In her ninth solo exhibition at Roslyn Oxley9 Gallery, Jacqueline Fraser presents a series of vignettes. Through the playful collage of wigs, ribbons, luxury French textiles and backlit photographs, Fraser proposes a 2016 version of the original 1962 film L’Eclisse (Eclipse) by Michelangelo Antonioni. Fragments of pop-cultural imagery and juxtaposed textures are framed under glass, displayed as theatrical glimpses into an entirely fictional cinematic oeuvre.
THE MAKING OF L’ECLISSE 2016 follows on from previous solo exhibitions at Roslyn Oxley9 Gallery, which explored the same theme of movie re-makes. Each series is totally fictional. The original film title is a trigger immediately forgotten, but creates a context for the subject.

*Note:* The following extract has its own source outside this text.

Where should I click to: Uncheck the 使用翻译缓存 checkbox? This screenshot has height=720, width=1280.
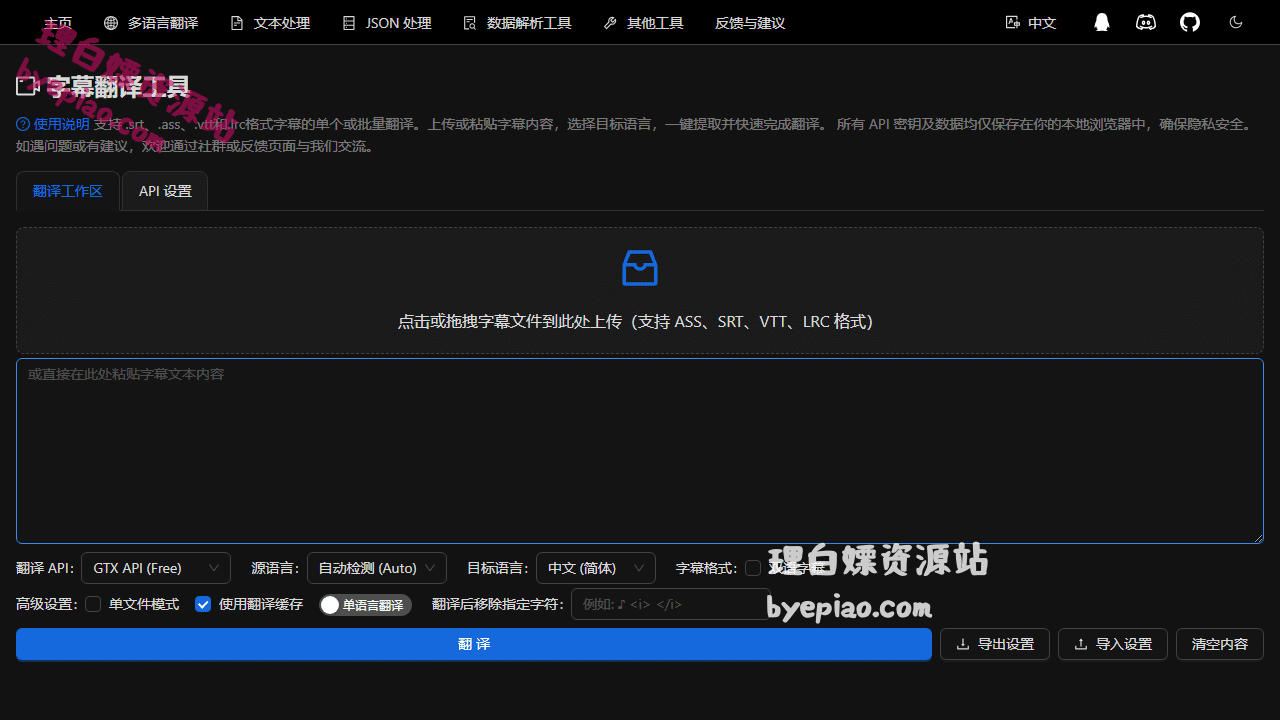(203, 604)
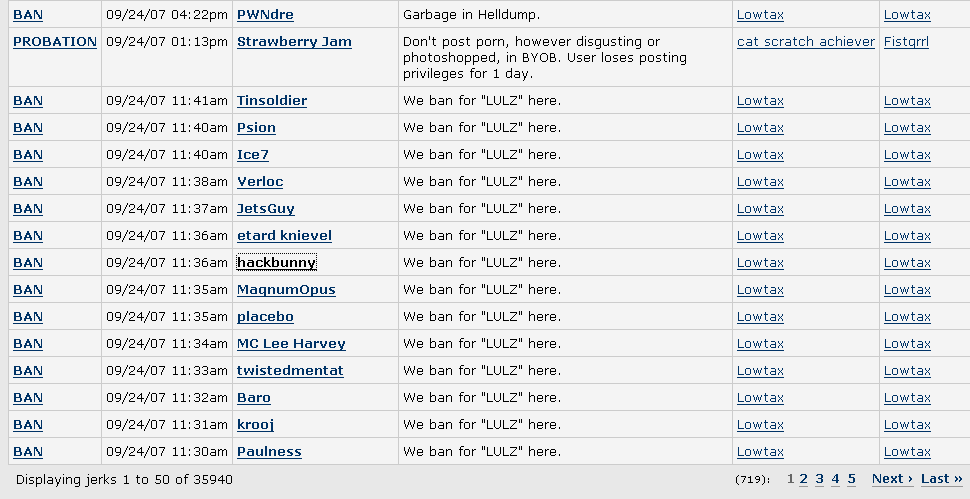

Fraser describes her interest in how movies cut across a shared memory. Drawing from television, rap music, the internet, fashion, art, historic music, the intellectual sphere, trash and strange languages, they can be emotional, violent, gorgeous and ugly. Fraser describes the social impact of film as follows:
Movies have become everyone’s subject. They are the common talking points in any group situation. I was waiting in McDonalds for my car to be repaired in a suburban wilderness. Three men wearing filthy overalls were discussing American Gangster in such depth that I had to make my happy meal last long enough to hear it all, it was so engrossing. After that, I exhibited a slowed-down double projection of American Gang ster and the courier drivers and other disinterested accidental visitors all stayed and watched.
That’s when I realised I could use digital projections, the latest lightbox technology, installations, large plastic collages and beautiful framed French fabric and backlit photos, to broaden existing movie titles. The only change I make is to add the current year, to show that they are possibilities of a fictional remake, echoing “making of…” trailers that present film bloopers, alternate endings, as well as director and actor insights.
Through her work, Fraser connects to a wide, popular audience, integrating diverse aesthetic elements such as downloaded music, and presenting her work in urban settings to create a lure for new people who are nervous of contemporary art. In doing so, she perturbs the distinctions of ‘high’ and ‘low’ culture, challenging the pretensions of the contemporary art world.
Jacqueline Fraser has exhibited widely through Europe, the United States and Australasia in a career that spans more than three decades. An acclaimed figure on the international stage, Fraser represented New Zealand in their inaugural presentation at the Venice Biennale in 2001, and in the same year presented a solo exhibition at the New Museum in New York. This was followed by a special commission for the group show Superstars at Kunsthalle Wien in 2005. Her forthcoming solo exhibition THE MAKING OF IGBY GOES DOWN 2016 will be shown at the TG Gallery, Nottingham, United Kingdom. Last year Fraser’s work was exhibited in a group exhibition entitled Small Faces, Large Sizes at the Elgiz Museum of Contemporary Art, Istanbul and has previously been selected for major international group shows at the Tel Aviv Museum of Modern Art, Tel Aviv (2012), New Museum, New York City (2011), and the Artes Mundi Prize, United Kingdom (2004). Her work is held in significant private and public collections in New Zealand, Australia, Asia, Europe and the USA.